More than 200 people belonging to the Kuki-Chin-Mizo community from Bangladesh’s Chittagong Hill Tracts (CHT) have entered Mizoram’s Lawngtlai district.



  • They have entered Mizoram illegally due to an armed conflict between the neighbouring country’s Army and an ethnic armed group.
  • Mizoram, already burdened with 30,000 refugees from coup-hit Myanmar, is now facing a fresh influx from neighbouring Bangladesh, with which it shares a 318-km-long partly fenced international border.
  • The Bangladesh Rapid Action Battalion has launched operation against some insurgents belonging to the group.
  • The matter has been discussed by the Ministry of Home Affairs with the External Affairs Ministry.


Refugees in India

  • As per the database of UNHCR, India is home to 2.44 lakh refugees and asylum seekers.
  • Of these, 2,03,235 refugees are from Sri Lanka and Tibet and 40,859 refugees and asylum seekers of other nationalities.
  • There are nearly half a million Nepali immigrants residing in India, according to the International Labour Organisation.


India’s response

  • India ensures that refugees can access protection services that are on a par with their fellow Indian hosts.
  • For those refugees registered directly by the Government such as those from Sri Lanka, they are entitled to Aadhaar cards and PAN cards to enable their economic and financial inclusion.
    • They can have access to national welfare schemes and contribute effectively to the Indian economy.
  • However, for those registered with UNHCR, such as refugees from Afghanistan, Myanmar and other countries, while they have access to protection and limited assistance services, they do not possess government-issued documentation.
    • Thus, they are unable to open bank accounts and don’t get benefit from all government welfare schemes, and are thus inadvertently left behind.

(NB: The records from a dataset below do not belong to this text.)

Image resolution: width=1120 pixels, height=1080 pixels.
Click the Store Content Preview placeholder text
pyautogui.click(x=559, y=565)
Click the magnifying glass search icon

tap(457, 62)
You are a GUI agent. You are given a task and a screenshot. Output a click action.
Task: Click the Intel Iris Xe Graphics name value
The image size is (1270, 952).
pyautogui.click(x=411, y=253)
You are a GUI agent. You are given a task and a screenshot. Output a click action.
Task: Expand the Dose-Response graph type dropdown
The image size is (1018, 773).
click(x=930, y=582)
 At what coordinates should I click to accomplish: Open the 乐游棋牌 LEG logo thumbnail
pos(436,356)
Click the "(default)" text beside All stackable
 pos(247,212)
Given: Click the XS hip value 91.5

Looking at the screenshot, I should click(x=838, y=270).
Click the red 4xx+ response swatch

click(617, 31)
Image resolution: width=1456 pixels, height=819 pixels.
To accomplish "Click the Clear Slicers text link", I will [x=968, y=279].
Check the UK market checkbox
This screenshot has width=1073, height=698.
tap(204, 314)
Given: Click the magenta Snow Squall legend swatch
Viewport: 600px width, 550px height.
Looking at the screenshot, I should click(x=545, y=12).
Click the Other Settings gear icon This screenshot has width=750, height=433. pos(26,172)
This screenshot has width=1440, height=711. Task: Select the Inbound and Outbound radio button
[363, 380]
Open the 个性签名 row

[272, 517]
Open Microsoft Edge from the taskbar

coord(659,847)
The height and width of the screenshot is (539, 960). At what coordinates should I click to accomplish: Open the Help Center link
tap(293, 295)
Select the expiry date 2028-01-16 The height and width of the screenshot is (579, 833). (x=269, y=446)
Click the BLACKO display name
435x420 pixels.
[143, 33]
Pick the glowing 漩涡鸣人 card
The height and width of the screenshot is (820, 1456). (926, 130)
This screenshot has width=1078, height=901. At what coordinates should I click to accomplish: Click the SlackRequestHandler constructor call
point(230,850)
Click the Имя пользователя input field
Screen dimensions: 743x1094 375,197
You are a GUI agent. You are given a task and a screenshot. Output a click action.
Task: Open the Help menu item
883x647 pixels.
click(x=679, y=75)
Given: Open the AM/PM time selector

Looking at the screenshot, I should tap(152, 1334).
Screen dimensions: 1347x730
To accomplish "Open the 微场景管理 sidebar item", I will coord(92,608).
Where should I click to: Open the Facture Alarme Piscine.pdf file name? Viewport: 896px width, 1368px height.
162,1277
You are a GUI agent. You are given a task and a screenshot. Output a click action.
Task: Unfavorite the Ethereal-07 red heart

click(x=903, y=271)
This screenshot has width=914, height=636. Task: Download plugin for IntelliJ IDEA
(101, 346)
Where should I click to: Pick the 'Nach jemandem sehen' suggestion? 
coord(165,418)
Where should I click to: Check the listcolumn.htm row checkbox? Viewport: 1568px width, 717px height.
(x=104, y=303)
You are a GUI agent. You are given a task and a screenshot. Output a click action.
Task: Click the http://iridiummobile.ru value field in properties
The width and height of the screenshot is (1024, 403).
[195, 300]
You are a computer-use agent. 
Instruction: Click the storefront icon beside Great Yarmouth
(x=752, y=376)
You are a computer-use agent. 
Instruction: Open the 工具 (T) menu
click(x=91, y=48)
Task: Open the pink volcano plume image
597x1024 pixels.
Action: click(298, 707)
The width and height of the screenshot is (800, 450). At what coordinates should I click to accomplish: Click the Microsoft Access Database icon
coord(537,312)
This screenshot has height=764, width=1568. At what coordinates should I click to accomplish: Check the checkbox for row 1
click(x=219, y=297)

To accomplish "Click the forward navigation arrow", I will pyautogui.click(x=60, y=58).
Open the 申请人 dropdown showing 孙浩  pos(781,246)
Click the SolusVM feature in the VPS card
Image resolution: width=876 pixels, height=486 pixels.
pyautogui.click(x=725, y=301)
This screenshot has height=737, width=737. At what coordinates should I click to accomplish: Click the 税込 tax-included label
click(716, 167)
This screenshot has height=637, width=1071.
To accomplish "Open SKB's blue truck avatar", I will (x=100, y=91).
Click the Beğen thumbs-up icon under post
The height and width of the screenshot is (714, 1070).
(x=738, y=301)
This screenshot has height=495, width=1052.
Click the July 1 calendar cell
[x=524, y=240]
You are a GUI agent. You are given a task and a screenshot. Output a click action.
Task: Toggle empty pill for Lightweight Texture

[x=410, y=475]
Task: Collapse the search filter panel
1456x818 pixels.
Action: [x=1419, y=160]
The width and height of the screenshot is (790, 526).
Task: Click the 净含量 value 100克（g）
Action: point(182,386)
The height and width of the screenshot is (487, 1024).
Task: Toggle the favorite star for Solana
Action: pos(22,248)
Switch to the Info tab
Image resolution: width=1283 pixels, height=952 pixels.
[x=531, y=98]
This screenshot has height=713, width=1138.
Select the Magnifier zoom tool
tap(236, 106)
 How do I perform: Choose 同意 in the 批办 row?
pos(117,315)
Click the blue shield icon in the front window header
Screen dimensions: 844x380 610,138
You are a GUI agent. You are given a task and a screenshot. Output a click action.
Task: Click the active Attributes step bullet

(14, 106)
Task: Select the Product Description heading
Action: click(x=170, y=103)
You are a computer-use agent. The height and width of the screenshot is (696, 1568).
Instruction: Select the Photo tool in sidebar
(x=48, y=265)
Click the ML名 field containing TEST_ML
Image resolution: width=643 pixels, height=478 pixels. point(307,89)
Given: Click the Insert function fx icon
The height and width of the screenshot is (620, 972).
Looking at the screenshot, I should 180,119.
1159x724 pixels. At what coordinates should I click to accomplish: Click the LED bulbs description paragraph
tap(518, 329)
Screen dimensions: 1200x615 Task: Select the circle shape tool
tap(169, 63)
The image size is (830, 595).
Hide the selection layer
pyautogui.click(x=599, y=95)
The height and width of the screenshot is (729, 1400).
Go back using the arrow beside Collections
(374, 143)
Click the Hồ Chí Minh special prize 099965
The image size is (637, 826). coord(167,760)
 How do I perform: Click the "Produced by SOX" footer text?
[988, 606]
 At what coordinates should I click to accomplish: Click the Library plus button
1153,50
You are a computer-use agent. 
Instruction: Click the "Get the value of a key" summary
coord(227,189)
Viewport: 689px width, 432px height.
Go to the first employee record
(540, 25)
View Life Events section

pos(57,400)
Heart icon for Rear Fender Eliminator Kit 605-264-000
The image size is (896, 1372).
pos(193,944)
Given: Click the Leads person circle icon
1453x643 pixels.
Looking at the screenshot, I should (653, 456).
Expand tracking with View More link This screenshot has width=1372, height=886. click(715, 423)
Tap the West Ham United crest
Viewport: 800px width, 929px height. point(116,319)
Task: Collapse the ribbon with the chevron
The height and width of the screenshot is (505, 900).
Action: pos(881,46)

Laws and regulations dealing with refugees in India

  • India does not have a national policy or a law to deal with refugees.
  • India is not a signatory to international laws such as the 1951 UN Convention and the 1967 Protocol.
    • These laws secure the rights of refugees to seek asylum and protect them from being sent back to life-threatening places.
  • Furthermore, India does not acknowledge the administrative role of the UNHCR within its territory and chooses to handle refugee crises unilaterally.
  • Those entering India without a visa are treated as illegal immigrants under the Foreigners Act or the Indian Passport Act.
  • The only protection they have is the right to life under Article 21 and protection against arbitrary abuse of power under Article 14 of the constitution.